══ Records for processing

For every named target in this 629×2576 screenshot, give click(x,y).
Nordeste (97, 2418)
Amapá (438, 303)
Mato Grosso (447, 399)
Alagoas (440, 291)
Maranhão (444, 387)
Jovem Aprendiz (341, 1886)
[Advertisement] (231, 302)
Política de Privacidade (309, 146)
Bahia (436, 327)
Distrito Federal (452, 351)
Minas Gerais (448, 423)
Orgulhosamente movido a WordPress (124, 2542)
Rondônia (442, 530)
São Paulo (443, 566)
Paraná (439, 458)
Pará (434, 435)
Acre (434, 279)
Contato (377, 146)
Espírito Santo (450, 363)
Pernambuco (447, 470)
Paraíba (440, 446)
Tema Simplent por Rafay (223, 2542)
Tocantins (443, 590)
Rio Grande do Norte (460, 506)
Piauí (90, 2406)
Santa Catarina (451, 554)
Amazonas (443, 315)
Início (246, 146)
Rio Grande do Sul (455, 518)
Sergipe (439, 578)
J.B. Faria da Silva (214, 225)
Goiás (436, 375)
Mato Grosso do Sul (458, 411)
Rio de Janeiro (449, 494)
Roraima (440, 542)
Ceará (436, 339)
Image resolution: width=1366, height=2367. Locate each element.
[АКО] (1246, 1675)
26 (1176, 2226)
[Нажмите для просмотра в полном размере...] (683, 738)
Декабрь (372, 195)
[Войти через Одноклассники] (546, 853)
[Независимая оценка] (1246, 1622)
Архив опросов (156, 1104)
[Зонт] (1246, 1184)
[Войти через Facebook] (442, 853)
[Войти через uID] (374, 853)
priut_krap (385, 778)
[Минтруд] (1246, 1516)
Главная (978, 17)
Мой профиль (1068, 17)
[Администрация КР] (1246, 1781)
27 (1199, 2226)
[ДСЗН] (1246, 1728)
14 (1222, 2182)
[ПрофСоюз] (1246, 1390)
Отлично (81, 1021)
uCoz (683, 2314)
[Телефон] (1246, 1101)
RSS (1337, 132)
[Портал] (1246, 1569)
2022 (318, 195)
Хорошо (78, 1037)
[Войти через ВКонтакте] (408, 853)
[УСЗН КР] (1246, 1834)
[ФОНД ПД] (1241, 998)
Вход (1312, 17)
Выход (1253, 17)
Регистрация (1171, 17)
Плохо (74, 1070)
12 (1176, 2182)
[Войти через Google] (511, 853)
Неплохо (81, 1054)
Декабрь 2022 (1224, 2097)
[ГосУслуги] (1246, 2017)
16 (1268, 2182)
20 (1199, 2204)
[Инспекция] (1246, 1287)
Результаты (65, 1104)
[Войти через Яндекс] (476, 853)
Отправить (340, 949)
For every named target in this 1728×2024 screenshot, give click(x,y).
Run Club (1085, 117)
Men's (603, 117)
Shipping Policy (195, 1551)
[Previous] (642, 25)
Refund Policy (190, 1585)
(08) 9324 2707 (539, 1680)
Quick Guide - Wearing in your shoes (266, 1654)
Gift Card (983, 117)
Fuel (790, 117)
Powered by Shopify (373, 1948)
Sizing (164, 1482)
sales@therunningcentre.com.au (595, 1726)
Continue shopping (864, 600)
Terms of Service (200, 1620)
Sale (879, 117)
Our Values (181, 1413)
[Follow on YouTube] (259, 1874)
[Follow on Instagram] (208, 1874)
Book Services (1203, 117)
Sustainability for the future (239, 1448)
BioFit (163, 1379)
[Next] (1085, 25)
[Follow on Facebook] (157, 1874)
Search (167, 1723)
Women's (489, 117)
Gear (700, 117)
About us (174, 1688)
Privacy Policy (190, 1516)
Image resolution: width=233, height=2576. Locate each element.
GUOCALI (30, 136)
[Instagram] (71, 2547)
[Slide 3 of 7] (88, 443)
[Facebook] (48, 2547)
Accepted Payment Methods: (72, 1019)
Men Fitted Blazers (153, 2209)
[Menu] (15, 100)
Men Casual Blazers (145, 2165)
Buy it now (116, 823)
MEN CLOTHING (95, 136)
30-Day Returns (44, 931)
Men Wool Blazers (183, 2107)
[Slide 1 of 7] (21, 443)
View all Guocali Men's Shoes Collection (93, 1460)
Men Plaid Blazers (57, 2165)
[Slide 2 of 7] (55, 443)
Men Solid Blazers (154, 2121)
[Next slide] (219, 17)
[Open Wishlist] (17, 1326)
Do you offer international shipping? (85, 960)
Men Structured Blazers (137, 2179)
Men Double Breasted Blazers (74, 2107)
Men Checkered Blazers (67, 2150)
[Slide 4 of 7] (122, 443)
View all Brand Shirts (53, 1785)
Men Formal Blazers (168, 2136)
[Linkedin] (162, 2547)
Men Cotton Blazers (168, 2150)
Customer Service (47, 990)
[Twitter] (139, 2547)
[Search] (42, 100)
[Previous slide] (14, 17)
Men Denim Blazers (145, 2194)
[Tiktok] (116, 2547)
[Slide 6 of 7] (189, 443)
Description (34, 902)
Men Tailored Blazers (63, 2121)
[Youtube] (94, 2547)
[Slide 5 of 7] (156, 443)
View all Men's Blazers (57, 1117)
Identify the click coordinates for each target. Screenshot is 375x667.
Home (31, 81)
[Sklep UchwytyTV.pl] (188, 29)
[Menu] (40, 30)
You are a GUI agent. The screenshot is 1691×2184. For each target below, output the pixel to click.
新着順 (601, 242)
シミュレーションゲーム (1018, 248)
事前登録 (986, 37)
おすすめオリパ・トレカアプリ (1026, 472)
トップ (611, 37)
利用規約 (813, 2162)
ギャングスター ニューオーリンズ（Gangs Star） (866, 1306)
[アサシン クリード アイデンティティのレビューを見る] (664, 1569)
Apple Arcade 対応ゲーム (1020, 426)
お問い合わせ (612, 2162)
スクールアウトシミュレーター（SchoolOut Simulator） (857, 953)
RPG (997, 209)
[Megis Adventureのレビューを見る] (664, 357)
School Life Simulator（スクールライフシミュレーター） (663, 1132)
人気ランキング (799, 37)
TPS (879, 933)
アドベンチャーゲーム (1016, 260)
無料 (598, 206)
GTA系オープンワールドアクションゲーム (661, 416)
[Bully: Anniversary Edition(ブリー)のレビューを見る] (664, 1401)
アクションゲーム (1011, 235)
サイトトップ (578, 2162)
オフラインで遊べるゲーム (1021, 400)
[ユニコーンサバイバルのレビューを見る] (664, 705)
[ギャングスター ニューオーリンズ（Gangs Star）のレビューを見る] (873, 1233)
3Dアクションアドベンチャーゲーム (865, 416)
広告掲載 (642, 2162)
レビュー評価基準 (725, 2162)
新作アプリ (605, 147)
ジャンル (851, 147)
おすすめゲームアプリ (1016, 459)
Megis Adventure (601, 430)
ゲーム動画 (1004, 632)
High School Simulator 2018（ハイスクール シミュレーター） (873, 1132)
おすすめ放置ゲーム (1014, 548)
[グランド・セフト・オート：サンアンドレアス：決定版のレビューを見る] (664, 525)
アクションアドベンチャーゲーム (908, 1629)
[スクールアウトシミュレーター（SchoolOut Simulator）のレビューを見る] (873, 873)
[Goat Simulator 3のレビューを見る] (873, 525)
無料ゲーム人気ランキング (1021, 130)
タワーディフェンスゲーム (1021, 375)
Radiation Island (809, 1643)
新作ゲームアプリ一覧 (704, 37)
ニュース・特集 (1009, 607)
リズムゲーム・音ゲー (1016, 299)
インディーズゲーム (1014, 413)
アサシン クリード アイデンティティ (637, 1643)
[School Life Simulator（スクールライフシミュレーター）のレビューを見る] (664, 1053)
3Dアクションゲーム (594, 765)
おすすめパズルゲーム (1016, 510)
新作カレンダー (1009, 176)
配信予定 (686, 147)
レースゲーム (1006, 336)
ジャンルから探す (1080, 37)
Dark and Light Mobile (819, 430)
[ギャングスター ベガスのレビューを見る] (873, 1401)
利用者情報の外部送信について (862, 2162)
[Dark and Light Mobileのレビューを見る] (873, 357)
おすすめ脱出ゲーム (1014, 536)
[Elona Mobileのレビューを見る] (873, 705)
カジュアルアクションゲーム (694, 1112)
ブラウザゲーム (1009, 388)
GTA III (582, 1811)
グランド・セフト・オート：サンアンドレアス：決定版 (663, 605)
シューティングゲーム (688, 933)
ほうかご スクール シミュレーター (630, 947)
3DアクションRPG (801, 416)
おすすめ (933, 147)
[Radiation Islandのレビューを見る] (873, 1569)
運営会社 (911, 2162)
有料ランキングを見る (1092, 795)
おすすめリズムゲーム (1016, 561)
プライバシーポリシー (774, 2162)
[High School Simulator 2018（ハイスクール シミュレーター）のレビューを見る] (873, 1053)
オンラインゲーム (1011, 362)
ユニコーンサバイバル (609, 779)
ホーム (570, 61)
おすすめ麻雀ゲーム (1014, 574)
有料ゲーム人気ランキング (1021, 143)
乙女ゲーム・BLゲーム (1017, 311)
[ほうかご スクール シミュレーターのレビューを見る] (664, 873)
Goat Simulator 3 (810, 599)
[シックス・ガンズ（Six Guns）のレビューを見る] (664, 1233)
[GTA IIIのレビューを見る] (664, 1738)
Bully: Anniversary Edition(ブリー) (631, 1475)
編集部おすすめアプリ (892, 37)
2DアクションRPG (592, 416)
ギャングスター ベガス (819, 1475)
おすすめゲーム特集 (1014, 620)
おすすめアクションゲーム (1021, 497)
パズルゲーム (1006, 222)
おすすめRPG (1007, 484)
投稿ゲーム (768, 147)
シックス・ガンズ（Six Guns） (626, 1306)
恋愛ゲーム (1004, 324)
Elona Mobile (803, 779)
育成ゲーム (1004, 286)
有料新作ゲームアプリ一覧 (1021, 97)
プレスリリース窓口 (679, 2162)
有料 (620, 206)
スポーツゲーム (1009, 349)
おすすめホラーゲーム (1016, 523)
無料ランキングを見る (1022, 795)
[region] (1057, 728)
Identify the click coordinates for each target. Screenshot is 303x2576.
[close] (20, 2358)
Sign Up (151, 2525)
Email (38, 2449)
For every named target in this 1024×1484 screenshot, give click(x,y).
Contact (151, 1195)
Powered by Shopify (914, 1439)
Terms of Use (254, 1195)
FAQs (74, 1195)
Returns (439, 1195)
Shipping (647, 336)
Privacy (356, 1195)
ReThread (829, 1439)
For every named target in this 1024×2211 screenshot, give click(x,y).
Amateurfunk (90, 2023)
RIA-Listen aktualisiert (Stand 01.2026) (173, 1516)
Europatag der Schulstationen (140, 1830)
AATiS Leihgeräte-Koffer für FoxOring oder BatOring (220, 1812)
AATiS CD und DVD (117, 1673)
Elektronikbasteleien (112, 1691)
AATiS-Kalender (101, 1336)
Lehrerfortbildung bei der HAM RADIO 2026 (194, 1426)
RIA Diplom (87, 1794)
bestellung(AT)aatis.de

════

### About this task
From the records, copy every line that has the string "Edition" in it.

### Response box
[Bully: Anniversary Edition(ブリー)のレビューを見る] (664, 1401)
Bully: Anniversary Edition(ブリー) (631, 1475)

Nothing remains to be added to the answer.